After repeated reports that he was being beaten, Prince William County social workers removed 3-year-old Rodney Williams from his mother's home.

Then, for reasons that Virginia law shrouds in secrecy, the boy was allowed to return to his Manassas home. Two months later, on Sept. 10, he was dead - the victim of what one police officer said was "severe beatings."

His death has ignited a long-smoldering dispute in the Northern Virginia county, pitting police against social workers, over the question of who is responsible for the county's large number of reported child abuse cases.

"The police officer has no business knowing if you beat your child," snaps Ernest Morant, chief of services for the county social service department.

That attitude, supported by the head of the county welfare department, has forced police and county prosecutor Paul Ebert into seeking search warrants of county offices to obtain welfare records of child abuse cases.

The records, Morant and other welfare workers maintain, are confidential. The welfare workers believe their first priority is "to maintain family life wherever possible" and not to become police investigators snooping into family disputes.

The Prince William quarrel is a rare one in Virginia, which decreed four years ago that the primary responsibility for child abuse cases was with social workers and not police.Most Virginia localities have managed to work out any disagreements over how to handle the issue, state officials say.

But in Prince William, with the highest reported number of child abuse cases of any county in the state, the issue is unresolved, and the death of Rodney Williams has made it a major confrontation in this suburban Washington county.

Prosecutor Ebert cites the decision allowing the Williams child to return to his home as "an obvious error" and one that earlier police action might have prevented. Police have charged Carroll Leon Cole, 24, a companion of the boy's mother, with murder in the child's death.

Police officers, who asked not to be named, charge that county welfare workers are withholding information on many such cases, often imperiling the lives of the children they are supposed to protect.

In one instance, officers said that welfare workers waited two weeks to inform them of the rape of a 13-year-old girl by her father. By the time police learned of the incident, the family had moved out of state, one officer said.

In another case, court records indicate that the welfare department refused to release its records on a 10-week-old infant who had been beaten until he was in critical condition. Ebert issued a subpoena for the records, but the department refused, claiming that the prosecutor was acting outside his authority.

Only when the police obtained a search warrant would welfare workers surrender the files in that case, according to court records.

Last year Prince William County had 456 reported cases of child abuse, a number exceeded only by the larger cities of Norfolk, Richmond and Roanoke, according to a state study.

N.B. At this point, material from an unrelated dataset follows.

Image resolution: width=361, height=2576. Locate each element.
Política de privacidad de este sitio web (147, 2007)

But social service workers referred only three of the 456 cases to Commonwealth's Attornery Ebert, and only one of these resulted in a criminal prosecution, according to county records.

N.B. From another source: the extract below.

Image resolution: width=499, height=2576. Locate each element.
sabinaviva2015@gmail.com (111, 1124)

Morant claims that the volume of child abuse cases in the county indicates that welfare workers are doing a good job, and that cases of child abuse are in fact being referred to the department.

Only three of the cases were forwarded to the commonwealth's attorney because only that many were serious enough to warrant legal action, said Morant. Most of the 456 cases of abuse involved a lack of parental supervision, not physical brutality, he said.

A recent investigation of the county's Social Services Department requested by the county board of Social Services and conducted by officials found the county department generally in compliance with state standards, but well below standards in their investigations of child abuse.

Of 20 cases reviewed at random by the state investigators, 13 "did not have well documented investigation processes," and were deficient in their description of the child's injuries and the alleged abuser, their report said.

"The case narrative never documented what the (welfare) workers' response was to that injury," the investigation noted.

Social services director Ricardo Perez admits to concern about the Willis working on its investigative techniques. But Perez has gone on the offensive in the matter of confidentiality.

Perez has filed a suit against Ebert seeking to enjoin him from further seizures of welfare department files and asking the court to declare those files "completely immune to disclosure."

The suit alleges that "detailed personal information in the possession of several governmental agencies and be misused by unscrupulous or unwitting bureaucrats."

"If the commonwealth of Virginia wanted the police to investigate child abuse and neglect they would have put it in the statute." said Perez.

"The turf is in dispute. We see ourselves as the department responsible for child abuse. The police are the department for criminal investigations. I think there are judgment calls when the battered child also becomes a criminal case."

Perez said that any trading of information between police and social workers would instill suspicion and fear in the families with whom his department deals.

Police, the commonwealth's attorney and some within the Social Services Department say the tension may be easing somewhat since County Police Chief George Owens has begun meeting regularly with Perez, but they agree that the underlying differences can only be resolved in court.

There is a nationwide trend toward placing child abuse cases in the hands of social workers rather than police, accoarding to Howard Casway, legal counsel to a regional office of the State Department of Welfare.

Casway said the problem has long been resolved in other Northern Virginia communities."In Prince William County they're slow to change their philosophy. They still feel police should play an important role in (handling) child abuse," Casway said.

The other Northern Virginia localities have resolved the issue by placing primary responsibility for child abuse cases with social services workers and by directing social workers and police to keep in close contact when the case involves a possible criminal act such as assault, rape or incest, state welfare officials said.